- [TEXT]:
Although this effect may be alleviated to some extent by conducting the reaction at a lower temperature or by adding inhibitors, these actions are not preferred for industrial processes.

Ethanolamines can also be added to urethane systems as chain lengtheners. Other substances, for example, aromatic diamines, are also used as chain lengtheners. In

these cases the resin mixture consists of a molecule with a high molecular weight that is lengthened using a few molecules with a low molecular weight, before it forms cross links with a polyisocyanate. This does not delay the rapid increase in viscosity which causes the problems noted previously. The exclusive use of compounds of low molecular weight such as ethanolamine presents the drawback that the chain length between two reacted groups is very short. This may adversely affect the mechanical properties of the product.

Ethanolamines can also be added to urethane systems as crosslinking agent. This is e.g. described in US Patent 3,296,156, which describes only 2-amino-2-methyl-propanol. This is further described in US Patent 3,395,129, which describes the use of quaternizable tertiairy amino groups for crosslinking polyurethanes. The groups in this US Patent are always present in an amount of at least 2 per molecule and the crosslinking agents always have a molecular weight below 500.

US Patent 4,868,267 also describes reactions between polyisocyanates and a compound that contains both amino and hydroxyl groups, but it does not describe the particular advantages of using a composition containing a compound with approximately 1 amino group per molecule, according to the invention.

EP-A-314,347 describes a composition that contains polyisocyanates and isocyanate-reactive compounds. In addition to an isocyanate-reactive compound with a high molecular weight, the composition contains an isocyanate-reactive compound with a low molecular weight, for example, ethanolamine. However, the ethanolamine is used only as a chain lengthener. The European Patent does not describe the particular advantages of using a composition that contains a compound that comprises approximately 1 amino group per molecule, according to the invention.

US Patent 4,420,600 describes polyurethane elastomers from hindered aliphatic diisocyanates. They

describe a composition containing low molecular weight aminodiols. Such a composition would not give the possibilities that a composition according to the present invention gives.

- [MATERIAL FOR THIS TASK]:
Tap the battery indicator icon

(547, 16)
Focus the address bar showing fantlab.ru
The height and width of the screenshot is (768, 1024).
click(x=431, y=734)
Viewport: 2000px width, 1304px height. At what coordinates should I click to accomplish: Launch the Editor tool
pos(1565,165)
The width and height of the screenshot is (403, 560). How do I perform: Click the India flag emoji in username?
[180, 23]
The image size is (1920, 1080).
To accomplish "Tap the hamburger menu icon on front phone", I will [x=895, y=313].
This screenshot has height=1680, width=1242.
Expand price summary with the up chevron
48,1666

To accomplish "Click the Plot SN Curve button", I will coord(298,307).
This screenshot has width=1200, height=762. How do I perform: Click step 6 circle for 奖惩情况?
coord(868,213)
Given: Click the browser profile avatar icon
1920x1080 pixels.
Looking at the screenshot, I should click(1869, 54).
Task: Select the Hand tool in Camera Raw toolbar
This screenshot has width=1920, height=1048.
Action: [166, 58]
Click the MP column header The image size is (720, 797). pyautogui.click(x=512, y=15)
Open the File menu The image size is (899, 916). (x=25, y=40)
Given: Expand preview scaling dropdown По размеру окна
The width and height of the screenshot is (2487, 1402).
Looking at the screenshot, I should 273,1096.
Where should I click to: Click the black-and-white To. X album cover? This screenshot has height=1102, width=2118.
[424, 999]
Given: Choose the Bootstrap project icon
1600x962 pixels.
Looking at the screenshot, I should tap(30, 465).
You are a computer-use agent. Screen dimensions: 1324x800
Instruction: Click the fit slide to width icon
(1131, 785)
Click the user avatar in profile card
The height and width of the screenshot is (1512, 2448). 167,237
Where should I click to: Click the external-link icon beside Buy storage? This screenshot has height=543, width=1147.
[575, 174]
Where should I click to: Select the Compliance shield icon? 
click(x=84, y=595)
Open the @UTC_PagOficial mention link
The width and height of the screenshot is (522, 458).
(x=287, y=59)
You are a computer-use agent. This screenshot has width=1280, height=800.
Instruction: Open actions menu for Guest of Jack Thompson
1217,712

- [WRITTEN EXERCISE 1]: Copy the records from their first line up to and including the line with "coord(868,213)".
- [WRITTEN EXERCISE 2]: Carry on the patent text about polyisocyanate compositions from its last sentence.
The patent text and the records are unrelated and should be treated as separate material.

- [RESULT 1]:
Tap the battery indicator icon

(547, 16)
Focus the address bar showing fantlab.ru
The height and width of the screenshot is (768, 1024).
click(x=431, y=734)
Viewport: 2000px width, 1304px height. At what coordinates should I click to accomplish: Launch the Editor tool
pos(1565,165)
The width and height of the screenshot is (403, 560). How do I perform: Click the India flag emoji in username?
[180, 23]
The image size is (1920, 1080).
To accomplish "Tap the hamburger menu icon on front phone", I will [x=895, y=313].
This screenshot has height=1680, width=1242.
Expand price summary with the up chevron
48,1666

To accomplish "Click the Plot SN Curve button", I will coord(298,307).
This screenshot has width=1200, height=762. How do I perform: Click step 6 circle for 奖惩情况?
coord(868,213)

- [RESULT 2]:
Most urethane-urea systems are based on diols, diamines and/or mixtures of the two. For certain industrial- scale applications, such as SRIM, a diol/polyisocyanate system is too slow, whereas a diamine/polyisocyanate system is too fast. It is possible to accelerate the reaction in a diol/polyisocyanate system through the addition of catalysts so that the system is suitable for SRIM on an industrial scale. The drawback to adding large amounts of such catalysts is that the thermal stability of the product is adversely affected because at high temperatures the reverse reaction is catalysed. This results in decomposition of the polymer. Moreover, with such a system it is not possible to postphone the increase in viscosity, unlike the composition of the present invention. If use is made of a mixture of the two, the diamines will react quickly with the polyiso¬ cyanates at the beginning of the reaction to form a product of high molecular weight or a three-dimensional network. This will cause the viscosity to increase to such an extent as to prevent efficient wetting of the fibres.

SUMMARY OF THE INVENTION The present invention provides a composition which has a low viscosity, and whose viscosity does not increase rapidly during the initial portion of a polymerization process.

The present composition comprises a first component which is an amine and hydroxy substituted compound, and a second component, which is a polyisocyanate. The compound used in the first component has a molecular weight between 150 and 2000, and the number of amino groups on virtually all of the molecules is one.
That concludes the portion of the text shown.